Carbon sequestration and wood volume production will be major objectives of future forestry projects. Optimization of these two objectives will require a better understanding of how management regimes affect stand average wood density and carbon fraction. Two contrasting coast redwood (Sequoia sempervirens) sites were chosen for analysis of volume growth rates and tree stem carbon sequestration rates under two management systems-even-aged and multiaged-each with various treatments. A young plantation showed high volume increment and stem carbon sequestration rates in all treatments with the highest in the control plots. Control plots in the plantation had peak periodic volume increment of 75.6 m(3) ha(-1) year(-1) and a maximum stem carbon sequestration rate of 16.08 tonnes C ha(-1) year(-1). The multiaged stand in contrast had the lowest volume and carbon increment in the control plots at 11.97 m(3) ha(-1) year(-1) and 2.40 tonnes C ha(-1) year(-1), respectively.

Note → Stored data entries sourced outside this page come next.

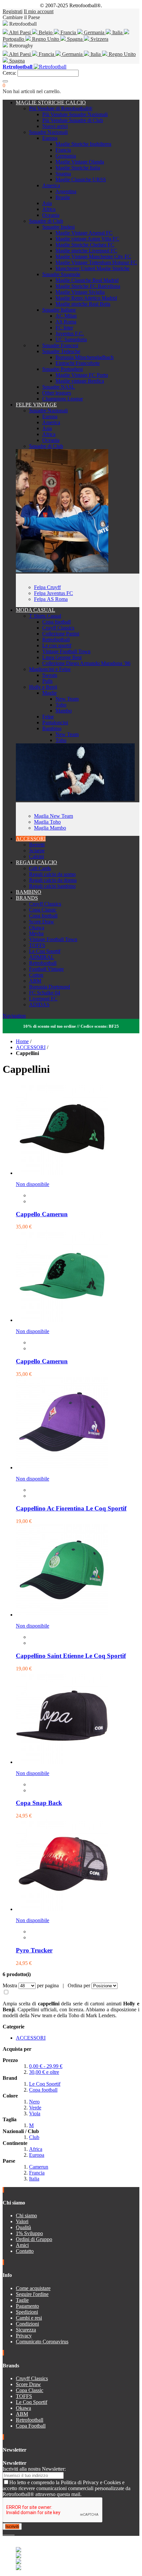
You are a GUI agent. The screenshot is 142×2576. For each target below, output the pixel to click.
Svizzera (98, 39)
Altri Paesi (20, 32)
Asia (47, 203)
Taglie (22, 2300)
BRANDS (27, 898)
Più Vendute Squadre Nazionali (75, 114)
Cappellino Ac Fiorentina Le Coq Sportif (71, 1508)
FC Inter (64, 327)
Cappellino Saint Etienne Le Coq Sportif (71, 1655)
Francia (68, 32)
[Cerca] (5, 81)
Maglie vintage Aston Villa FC (87, 239)
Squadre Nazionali (48, 132)
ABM (35, 981)
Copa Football (31, 2426)
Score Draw (41, 921)
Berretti (37, 844)
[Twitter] (6, 2533)
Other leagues (56, 393)
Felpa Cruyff (47, 587)
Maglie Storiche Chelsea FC (84, 244)
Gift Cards (40, 868)
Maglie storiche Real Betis (82, 304)
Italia (117, 32)
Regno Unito (45, 39)
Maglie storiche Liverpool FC (86, 250)
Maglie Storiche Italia (77, 167)
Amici (22, 2245)
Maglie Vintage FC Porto (81, 375)
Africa (48, 209)
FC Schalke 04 (44, 992)
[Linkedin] (12, 2533)
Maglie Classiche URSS (80, 179)
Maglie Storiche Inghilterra (83, 144)
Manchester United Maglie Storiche (92, 268)
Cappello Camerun (42, 1214)
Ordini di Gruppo (34, 2239)
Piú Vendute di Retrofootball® (60, 108)
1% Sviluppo (29, 2233)
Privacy (24, 2335)
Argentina (65, 191)
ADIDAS (39, 1004)
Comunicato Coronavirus (42, 2341)
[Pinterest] (14, 2533)
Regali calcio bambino (52, 886)
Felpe (48, 716)
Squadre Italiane (59, 310)
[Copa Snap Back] (62, 1762)
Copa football (56, 622)
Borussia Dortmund (49, 987)
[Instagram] (9, 2533)
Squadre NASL (58, 387)
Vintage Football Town (66, 651)
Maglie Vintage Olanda (79, 162)
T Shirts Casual (45, 616)
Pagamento (27, 2306)
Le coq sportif (56, 645)
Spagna (75, 39)
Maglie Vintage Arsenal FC (84, 233)
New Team (67, 699)
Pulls (47, 681)
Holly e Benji (43, 687)
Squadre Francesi (60, 345)
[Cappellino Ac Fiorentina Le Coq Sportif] (62, 1467)
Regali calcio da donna (53, 880)
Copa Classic (42, 910)
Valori (22, 2221)
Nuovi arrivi (55, 126)
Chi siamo (26, 2215)
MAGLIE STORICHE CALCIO (51, 102)
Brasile (62, 197)
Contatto (25, 2251)
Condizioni (27, 2324)
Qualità (23, 2227)
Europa (49, 138)
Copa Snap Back (39, 1802)
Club (34, 2137)
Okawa (36, 927)
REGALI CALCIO (36, 862)
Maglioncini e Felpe (50, 669)
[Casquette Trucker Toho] (62, 1173)
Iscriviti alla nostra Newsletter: (34, 2469)
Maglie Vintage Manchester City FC (93, 256)
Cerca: (9, 73)
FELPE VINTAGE (36, 404)
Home (22, 1041)
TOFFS (37, 945)
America (51, 185)
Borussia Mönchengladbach (84, 357)
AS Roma (65, 321)
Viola (34, 2113)
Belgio (45, 32)
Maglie (49, 693)
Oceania (50, 215)
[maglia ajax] (75, 799)
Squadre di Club (46, 221)
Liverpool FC (43, 998)
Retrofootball (56, 639)
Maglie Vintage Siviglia (80, 292)
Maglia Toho (47, 822)
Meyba (36, 933)
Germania (94, 32)
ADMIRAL (41, 957)
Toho (60, 705)
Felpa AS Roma (51, 599)
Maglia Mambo (50, 828)
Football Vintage (46, 969)
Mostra (10, 1985)
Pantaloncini (55, 722)
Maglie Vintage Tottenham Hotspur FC (96, 262)
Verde (35, 2107)
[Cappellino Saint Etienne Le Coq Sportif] (62, 1614)
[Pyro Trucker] (62, 1909)
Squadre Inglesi (58, 227)
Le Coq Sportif (44, 951)
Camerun (38, 2167)
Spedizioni (27, 2312)
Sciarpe (37, 850)
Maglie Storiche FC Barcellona (87, 286)
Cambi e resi (29, 2318)
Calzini (36, 856)
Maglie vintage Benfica (79, 381)
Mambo (63, 710)
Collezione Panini (60, 633)
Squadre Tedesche (61, 351)
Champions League (62, 398)
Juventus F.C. (69, 333)
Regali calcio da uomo (52, 874)
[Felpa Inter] (62, 570)
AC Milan (66, 316)
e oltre (44, 2072)
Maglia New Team (53, 816)
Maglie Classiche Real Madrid (87, 280)
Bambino (51, 728)
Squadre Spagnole (61, 274)
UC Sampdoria (71, 339)
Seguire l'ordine (32, 2294)
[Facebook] (4, 2533)
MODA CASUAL (35, 610)
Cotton (36, 975)
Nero (34, 2101)
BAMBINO (28, 892)
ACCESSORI (31, 838)
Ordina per (79, 1985)
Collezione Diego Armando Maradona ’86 (86, 663)
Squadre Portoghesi (62, 369)
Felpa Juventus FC (53, 593)
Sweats (49, 675)
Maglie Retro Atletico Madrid (86, 298)
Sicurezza (26, 2329)
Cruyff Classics (58, 628)
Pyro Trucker (34, 1950)
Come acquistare (33, 2288)
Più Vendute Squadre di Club (72, 120)
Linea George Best (62, 657)
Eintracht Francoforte (77, 363)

In both the management systems, significant differences were observed in the carbon fraction (mass carbon per unit mass dry wood) of heartwood (HW) and sapwood (SW) at 0.5385 and 0.5293, respectively, implying that increasing the ratio of HW to SW will result in higher average carbon fractions. Carbon density varied between management regimes with the highest values occurring in the multiaged stand indicating the potential for enhancement of carbon sequestration through silvicultural prescriptions. Utilization of standard carbon accounting practices resulted in a systematic underestimate of stand-level carbon stocks for both systems studied of 26 per cent in the even-aged stand and 27 per cent in the multiaged stand.